Mısralarını fazla tahlile gerek yok. Hem anlaşılır, hem dobra dobra söylemiş.
***
Daha okula gitmezken, babamın müezzinlik yaptığı Davut Paşa Camii’nin imamı Mustafa Sak Hoca’nın, cami avlusunda gürültü eden çocuklara “Nush ile uslanmayanı etmeli tekdir/Tekdir ile uslanmayanın hakkı kötektir” dediğini hatırlarım.
Sonradan, ehl-i irfanın sohbetlerinde ne kadar çok işittik Ziya Paşa’nın beyitlerini...
Yine aynı şiirden (Terci-i Bend.)
“Bed asla necabet mi verir üniforma
Zerduz palan ursan eşek yine eşektir” (Necabet: Asalet. Zerduz: Altın işlemeli.)
Gerçekten, içinde ‘üniforma’ geçen bir beyit için oldukça sert.
Ya şuna ne diyeceksiniz? Yeteri kadar sert mi?
“Milyonla çalan mesned-i izzete serefraz
Birkaç kuruşu mürtekibin cayi kürektir”
(Serefraz: Başı dik, yüksek. Cay: Yer)
Bu beyitin Terkib-i Bend’de bir kardeşi var. Demek dert çokmuş o devirde!
“Sirkat çoğalıp lafz-ı sadakat modalandı
Namus tamam oldu hamiyyet yeni çıktı”
İslam ile Batı arasında gel-gitleri olduysa da, bir ayağı bizim tarafta sabit kalmış Ziya Paşa’nın.
Diyor ki mesela:
“İslam imiş devlete pâ-bend-i terakki
Evvel yoğ idi işbu rivayet yeni çıktı.” (Terci-i Bend.)
(Pa-bend: Ayak bağı.)
Bizim, Batı karşısında gerilediğimiz zamanların tanığı. Görüyor her şeyi. Yürek sızısıyla şu beyti söylüyor:
“Diyar-ı küfrü gezdim beldeler kâşâneler gördüm
Dolaştım mülk-i İslamı bütün viraneler gördüm.”
Bunu şimdi biz de söylüyoruz değil mi?
Ziya Paşa’nın şiiri, rejimin, şunun bunun ittirmesiyle gelmedi bu günlere. Milletin içinde, sözün kendi kuvvetiyle yaşadı.
Beyitleri bu yüzden bugün dahi dost meclislerinin tuzu biberidir.
Belki tuzundan çok, biberi...
Lisanımıza nasıl yerleşmiş mısraları, atasözü gibi.
***
“En ummadığın keşfeder esrar-ı derunun
Sen herkesi kör alemi sersem mi sanırsın?”
Şu beyitleri, bilhassa son ikisini babamdan defalarca işitmişimdir.
“Yıldız arayıp gökte nice turfa müneccim
Gaflet ile görmez kuyuyu reh-güzerinde”
Onlar ki verir laf ile dünyaya nizamat
Bin türlü teseyyüb bulunur hanelerinde
Ayinesi iştir kişinin lafa bakılmaz
Şahsın görünür rütbe-i aklı eserinde”
(Reh-güzer: Yolüstü, yolboyu.

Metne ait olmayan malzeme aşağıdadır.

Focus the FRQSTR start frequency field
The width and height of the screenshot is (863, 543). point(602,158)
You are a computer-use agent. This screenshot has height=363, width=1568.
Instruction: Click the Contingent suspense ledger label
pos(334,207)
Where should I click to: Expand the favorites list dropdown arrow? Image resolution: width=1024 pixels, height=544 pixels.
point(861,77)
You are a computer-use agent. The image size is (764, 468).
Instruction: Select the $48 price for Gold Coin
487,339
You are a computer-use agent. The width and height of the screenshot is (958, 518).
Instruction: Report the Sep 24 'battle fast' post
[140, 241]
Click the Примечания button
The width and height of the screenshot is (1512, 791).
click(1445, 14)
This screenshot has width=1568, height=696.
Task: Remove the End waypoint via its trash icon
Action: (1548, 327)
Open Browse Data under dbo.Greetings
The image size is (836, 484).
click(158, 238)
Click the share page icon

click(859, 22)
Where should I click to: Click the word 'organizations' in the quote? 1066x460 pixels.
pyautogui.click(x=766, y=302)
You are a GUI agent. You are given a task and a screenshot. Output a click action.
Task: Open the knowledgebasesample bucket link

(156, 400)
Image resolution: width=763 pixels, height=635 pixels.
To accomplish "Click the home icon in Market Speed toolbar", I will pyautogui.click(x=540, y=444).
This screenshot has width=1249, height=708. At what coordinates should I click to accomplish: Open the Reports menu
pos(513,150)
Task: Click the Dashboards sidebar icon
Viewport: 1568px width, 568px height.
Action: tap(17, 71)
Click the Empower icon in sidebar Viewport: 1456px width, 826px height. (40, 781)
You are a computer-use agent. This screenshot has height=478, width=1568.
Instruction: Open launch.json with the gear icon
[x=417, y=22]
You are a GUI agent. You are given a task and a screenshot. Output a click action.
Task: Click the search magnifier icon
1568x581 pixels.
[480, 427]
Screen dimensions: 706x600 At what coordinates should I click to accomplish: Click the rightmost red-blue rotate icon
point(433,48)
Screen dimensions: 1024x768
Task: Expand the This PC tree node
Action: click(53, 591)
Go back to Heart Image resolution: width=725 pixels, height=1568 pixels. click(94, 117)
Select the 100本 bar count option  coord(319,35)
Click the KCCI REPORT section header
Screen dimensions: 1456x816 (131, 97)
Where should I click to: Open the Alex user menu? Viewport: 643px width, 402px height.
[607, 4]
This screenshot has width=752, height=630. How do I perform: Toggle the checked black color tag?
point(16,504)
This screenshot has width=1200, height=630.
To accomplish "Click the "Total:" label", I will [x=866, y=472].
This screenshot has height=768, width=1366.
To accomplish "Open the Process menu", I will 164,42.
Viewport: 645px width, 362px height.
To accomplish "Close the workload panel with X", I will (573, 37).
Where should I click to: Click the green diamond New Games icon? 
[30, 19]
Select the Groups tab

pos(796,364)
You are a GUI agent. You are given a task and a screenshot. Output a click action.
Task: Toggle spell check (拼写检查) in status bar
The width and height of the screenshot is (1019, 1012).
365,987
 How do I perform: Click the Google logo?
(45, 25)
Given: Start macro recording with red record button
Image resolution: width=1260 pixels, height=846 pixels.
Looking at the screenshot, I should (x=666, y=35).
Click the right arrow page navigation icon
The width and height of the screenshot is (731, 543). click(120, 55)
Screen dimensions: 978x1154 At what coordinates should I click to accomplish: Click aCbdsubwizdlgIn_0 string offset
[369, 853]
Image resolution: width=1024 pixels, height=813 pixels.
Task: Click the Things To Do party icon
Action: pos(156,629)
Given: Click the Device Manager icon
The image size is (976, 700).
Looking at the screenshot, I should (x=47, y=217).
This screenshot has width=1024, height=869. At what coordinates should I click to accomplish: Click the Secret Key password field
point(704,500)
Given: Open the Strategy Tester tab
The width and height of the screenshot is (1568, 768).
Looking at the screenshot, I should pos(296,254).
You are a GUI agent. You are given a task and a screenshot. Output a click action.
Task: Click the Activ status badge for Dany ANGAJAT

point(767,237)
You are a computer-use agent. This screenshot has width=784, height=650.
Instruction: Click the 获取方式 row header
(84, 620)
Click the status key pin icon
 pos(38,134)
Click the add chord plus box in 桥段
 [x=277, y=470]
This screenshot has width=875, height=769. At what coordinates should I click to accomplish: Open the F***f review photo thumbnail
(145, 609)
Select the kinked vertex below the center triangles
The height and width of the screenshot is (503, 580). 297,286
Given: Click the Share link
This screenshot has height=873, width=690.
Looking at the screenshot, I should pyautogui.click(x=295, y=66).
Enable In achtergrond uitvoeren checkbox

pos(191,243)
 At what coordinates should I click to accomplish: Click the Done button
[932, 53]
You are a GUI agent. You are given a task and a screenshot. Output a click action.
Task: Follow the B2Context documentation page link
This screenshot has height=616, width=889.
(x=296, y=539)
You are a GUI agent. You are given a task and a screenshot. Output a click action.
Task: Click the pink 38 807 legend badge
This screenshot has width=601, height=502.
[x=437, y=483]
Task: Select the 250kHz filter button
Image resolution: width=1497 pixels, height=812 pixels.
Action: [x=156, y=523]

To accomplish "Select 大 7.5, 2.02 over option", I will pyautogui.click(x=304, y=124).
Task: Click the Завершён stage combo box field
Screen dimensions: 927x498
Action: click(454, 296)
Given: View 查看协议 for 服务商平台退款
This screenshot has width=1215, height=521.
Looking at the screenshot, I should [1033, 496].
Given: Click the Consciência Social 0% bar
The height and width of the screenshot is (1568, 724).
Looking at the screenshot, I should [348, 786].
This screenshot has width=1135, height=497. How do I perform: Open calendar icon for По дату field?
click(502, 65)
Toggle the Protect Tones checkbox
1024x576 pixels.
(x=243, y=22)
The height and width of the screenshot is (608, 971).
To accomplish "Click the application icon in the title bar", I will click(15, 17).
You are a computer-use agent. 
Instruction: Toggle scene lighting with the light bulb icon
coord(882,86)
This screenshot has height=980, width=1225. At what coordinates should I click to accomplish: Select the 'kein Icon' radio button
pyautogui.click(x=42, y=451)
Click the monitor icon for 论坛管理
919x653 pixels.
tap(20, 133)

Teseyyüb: İhmal, kayıtsızlık.)
Güzel nasihat:
“Pek rengine aldanma felek eski felekdir
Zira feleğin meşreb-i nasazı dönekdir”
(Nasaz: Ters, uygunsuz.)
El-hak. Zamanımızda da bir sürü şey nasıl da dönüyor!
Ve bildiğimiz halde ihmal ettiğimiz acı hakikat. Nasihat olarak, hepimize yeter. (Hadi
başkasının işine karışmayayım, bana yeter.)
Okuyan sussun.
“Dehrin ne safa var acaba sim ü zerinde
İnsan bırakır hepsini hin-i seferinde.”
(Dehr: Alem. Sim ü zer: Gümüş ve altın. Hin-i seferinde: Öldüğü vakit.)